What is your ability to support yourself financially and emotionally? how much of a risk are you taking if you risk her support..

i ask these things because if you answer correctly, it could help you alot in guiding her to the right answer...or perhaps highlight the challenge you face... good decisions include alot of thought sometimes..

are u in a position to get help from a professional therapist/counselor? it may be hard to convince your mom REGARDLESS of therapy...i know my mom thought my therapist was like the ts pied piper... and i was 44 yrs old when my mom met my therapist..
she went from clueless, to distraught, to concerned to supportive over about a year....

AKAMichelle
09-16-2011, 01:59 PM
There are plenty of things that you can do before you move out to start the process. Seeing a therapist is a great first step. It doesn't mean that HRT is the next step, but having a car, job and money would be where I would focus my energy on for now.

Sophora
09-21-2011, 06:35 PM
you seem to have your head on straight...time is your friend right now..

you have to make some of your own assessments...

why is your mom against it.? there are meaningful and legitimate concerns around the idea of transition..
many parents are more worried about their children and it comes out as lack of support for an idea as crazy their kid being ts.. is your mom religious? how much of her lack of support is driven by her faith?...
What is your ability to support yourself financially and emotionally? how much of a risk are you taking if you risk her support..

i ask these things because if you answer correctly, it could help you alot in guiding her to the right answer...or perhaps highlight the challenge you face... good decisions include alot of thought sometimes..

are u in a position to get help from a professional therapist/counselor? it may be hard to convince your mom REGARDLESS of therapy...i know my mom thought my therapist was like the ts pied piper... and i was 44 yrs old when my mom met my therapist..
she went from clueless, to distraught, to concerned to supportive over about a year....
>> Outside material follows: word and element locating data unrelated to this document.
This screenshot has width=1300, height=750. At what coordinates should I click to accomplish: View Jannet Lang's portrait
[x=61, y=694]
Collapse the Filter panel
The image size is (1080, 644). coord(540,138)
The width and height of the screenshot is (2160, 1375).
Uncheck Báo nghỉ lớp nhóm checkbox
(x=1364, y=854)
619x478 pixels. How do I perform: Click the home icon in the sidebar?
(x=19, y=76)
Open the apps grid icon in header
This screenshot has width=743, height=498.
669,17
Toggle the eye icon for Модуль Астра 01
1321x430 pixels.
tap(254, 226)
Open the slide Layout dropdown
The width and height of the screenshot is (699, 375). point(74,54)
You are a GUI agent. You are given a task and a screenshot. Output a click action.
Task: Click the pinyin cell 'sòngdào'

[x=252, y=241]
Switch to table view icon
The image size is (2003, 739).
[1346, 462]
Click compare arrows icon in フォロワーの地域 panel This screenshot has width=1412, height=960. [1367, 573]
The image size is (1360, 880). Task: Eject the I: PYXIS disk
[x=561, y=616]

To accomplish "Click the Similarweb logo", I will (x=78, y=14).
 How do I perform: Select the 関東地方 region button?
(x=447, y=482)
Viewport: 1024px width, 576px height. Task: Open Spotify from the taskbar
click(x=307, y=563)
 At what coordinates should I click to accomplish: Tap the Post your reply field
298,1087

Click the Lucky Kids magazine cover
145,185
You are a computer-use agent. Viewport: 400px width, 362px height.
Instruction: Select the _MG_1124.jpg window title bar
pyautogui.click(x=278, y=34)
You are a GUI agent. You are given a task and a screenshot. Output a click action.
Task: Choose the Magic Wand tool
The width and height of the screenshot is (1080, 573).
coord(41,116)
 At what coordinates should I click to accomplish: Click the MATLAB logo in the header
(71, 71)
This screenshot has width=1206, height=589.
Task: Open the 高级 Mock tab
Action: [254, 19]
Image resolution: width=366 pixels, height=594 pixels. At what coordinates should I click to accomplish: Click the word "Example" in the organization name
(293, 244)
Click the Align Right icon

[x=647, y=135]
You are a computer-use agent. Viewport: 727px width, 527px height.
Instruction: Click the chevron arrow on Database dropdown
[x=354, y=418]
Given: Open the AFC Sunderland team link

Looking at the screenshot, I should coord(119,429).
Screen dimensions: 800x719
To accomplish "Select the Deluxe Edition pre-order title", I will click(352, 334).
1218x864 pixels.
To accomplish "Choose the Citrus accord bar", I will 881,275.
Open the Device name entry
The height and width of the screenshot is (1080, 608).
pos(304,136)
Every time I get a different answer. I think tonight is the closest I have gotten to real from her. She is not supportive because she wanted all boys and she already has 2 daughters. I don't know what to do anymore. Everyone outside of my immediate family are being very supportive. My family isn't. I just don't know anymore.

Melody Moore
09-21-2011, 06:59 PM
She is not supportive because she wanted all boys and she already has 2 daughters.
Sophora, I think it is really irrelevant what your mother wants. When it comes to being transsexual noone
really has a choice about it. The reality is your mother never really had 2 daughters, she has always had
three but just never knew it. If she isn't willing to accept that, then there is very little else you can do, but
still, don't let this setback hold you back. Sometimes acceptance from the family can take a very long time.